2010年に当時のFIFA会長ゼップ・ブラッター氏のゴリ押しもあって開催地に決定したカタールだが、移民労働者や性的マイノリティ(LGBTQ)に対する人権侵害、制限的な社会制度の問題によってヨーロッパを中心に否定的な声が常に上がっていた。とりわけ、スタジアム建設やインフラ整備に従事した外国人労働者に対する非人道的な扱いによって10年間で6500人以上が死亡したとのセンセーショナルな報道が出た後は、一部出場国から大会ボイコットや中継ボイコットを望む声も盛んに聞かれた。

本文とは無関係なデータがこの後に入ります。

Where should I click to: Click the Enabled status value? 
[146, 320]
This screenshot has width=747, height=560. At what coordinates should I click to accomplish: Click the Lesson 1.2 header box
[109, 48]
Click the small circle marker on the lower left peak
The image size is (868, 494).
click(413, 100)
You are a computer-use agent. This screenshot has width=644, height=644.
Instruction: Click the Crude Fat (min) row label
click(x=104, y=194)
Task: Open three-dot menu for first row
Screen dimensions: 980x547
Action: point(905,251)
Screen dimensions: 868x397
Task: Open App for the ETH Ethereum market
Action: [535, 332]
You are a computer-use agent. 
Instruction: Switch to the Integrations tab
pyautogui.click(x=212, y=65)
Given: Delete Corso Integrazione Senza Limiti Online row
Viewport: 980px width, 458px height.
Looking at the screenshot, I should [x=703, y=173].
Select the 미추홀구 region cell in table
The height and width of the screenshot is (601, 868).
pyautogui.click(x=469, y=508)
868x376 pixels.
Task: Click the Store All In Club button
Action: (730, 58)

さらに、ヨーロッパの出場7カ国は開幕前にあらゆる差別反対を訴える意図を持つ『OneLove』のレインボーカラーのキャプテンマーク着用をFIFAに要請したものの、同連盟はカタールへの忖度もあってか、「政治的メッセージの発信を禁じる」との規則を盾に強硬な姿勢でその要請を事実上却下し、各国連盟と衝突しかける一幕もあった。
運営面に関しては史上最もコンパクトな大会と銘打った中、ロシア大会、各国にまたがって開催されたユーロ2020で問題となった長距離移動による公平性の問題を是正できた点は唯一ポジティブな要素に。一方で、ヨーロッパを中心に各国リーグを中断しての開催によって中2日、中3日での超過密日程となり、選手や関係者に予想以上の負担を強いる形となった。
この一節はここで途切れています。